Uptrend in crude oil price may further impact Indias fiscal position
Given the negative balance on Petro account, CARE stated that higher prices of crude oil will increase the trade deficit and put pressure on the rupee.
Global crude oil prices reach over three-year high as the brent crude and US West Texas Intermediate (WTI) on Wednesday took a massive jump. The uptrend is likely to have a major impact on India's fiscal position.
Care Ratings, which earlier explained how does higher crude prices effect India, stated that the government is impacted by crude oil prices in two ways.
Firstly, the government earns substantial revenue from petro-products through taxation, as they have been kept out of the Goods and Services Tax (GST) regime. States are also able to levy variable taxes as a result of which prices vary across states.

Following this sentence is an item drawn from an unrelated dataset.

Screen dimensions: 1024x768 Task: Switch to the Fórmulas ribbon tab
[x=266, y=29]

Secondly, the government also provides a subsidy for fuel products in order to buffer against prices.
During last fiscal (FY17), about Rs 4.4 lakh crore was generated by government via several taxes and levies with the Centre accounting for 62% of the total.
Also in FY17, the Centre's 89% of total came from excise duties and the balance from crude oil cess and customs. Union excise collection on oil products stood at Rs 2.42 lakh crore out of the total Rs 3.87 lakh crore collections under the heading of the Central government.

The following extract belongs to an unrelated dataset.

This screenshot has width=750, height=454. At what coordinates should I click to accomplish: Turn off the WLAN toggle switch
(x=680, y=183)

Care said, “Quite clearly this group of products is very important for the government for raising revenue. Presently it appears that the government would rather not lower the tax rates as it would impact revenue collections.”
Effort has been made to lower this number by restricting the products that are to be subsidized as well as target them more effectively, Care added.

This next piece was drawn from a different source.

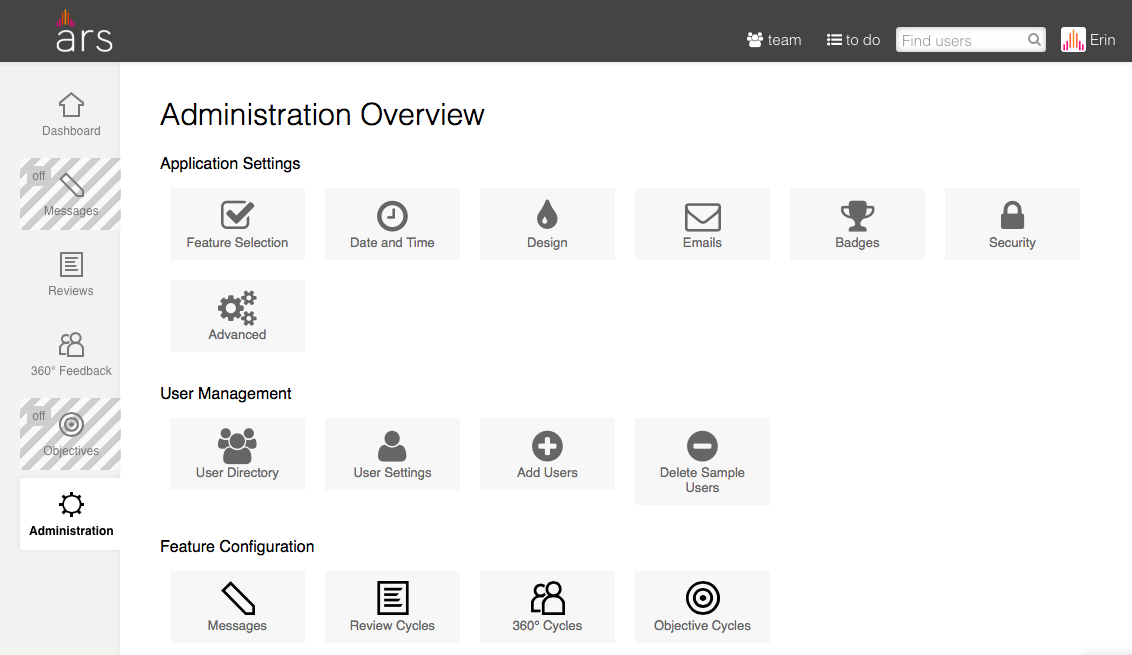
Task: Click the Find users search field
Action: pos(960,40)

Government has set budgeted target of petroleum subsidy to Rs 25,000 crore in FY18, from Rs 27,532 crore in FY17, and Rs 29,999 crore from FY16.
If we look at the performance of petroleum products. Total imports of this indicator stood at $87 billion in FY17 out of a total bill of $383 billion, which is 23%. This is lower from a high of 37% in FY14, when imports of crude oil were $164 billion in a total of $449 billion.
India has also been a large exporter of refinery products. Exports of petro products in FY17 were $ 31.6 billion in a total of $ 276 billion, which is a share of just 11%. It has contracted compared to a share of 20% in FY14 when exports of petro products were $63.3 billion.
Given the negative balance on petro account, CARE stated that higher prices of crude oil will increase the trade deficit and put pressure on the rupee.
India`s trade deficit has already widened to nearly three-year high in October 2017 to $14.02 billion last month from $8.98 billion in September. This was because export growth contracted for the first time after more than a year.
Crude oil and its products also have a weight of 10.4% in the WPI. Any increase in the price of crude oil would impact the WPI inflation number commensurately.
According to CARE, with the state duties/taxes being ad-valorem, the final impact would be higher than the change in crude oil prices. Intuitively, 10% increase in crude oil prices would lead to around 0.5% increase in the WPI.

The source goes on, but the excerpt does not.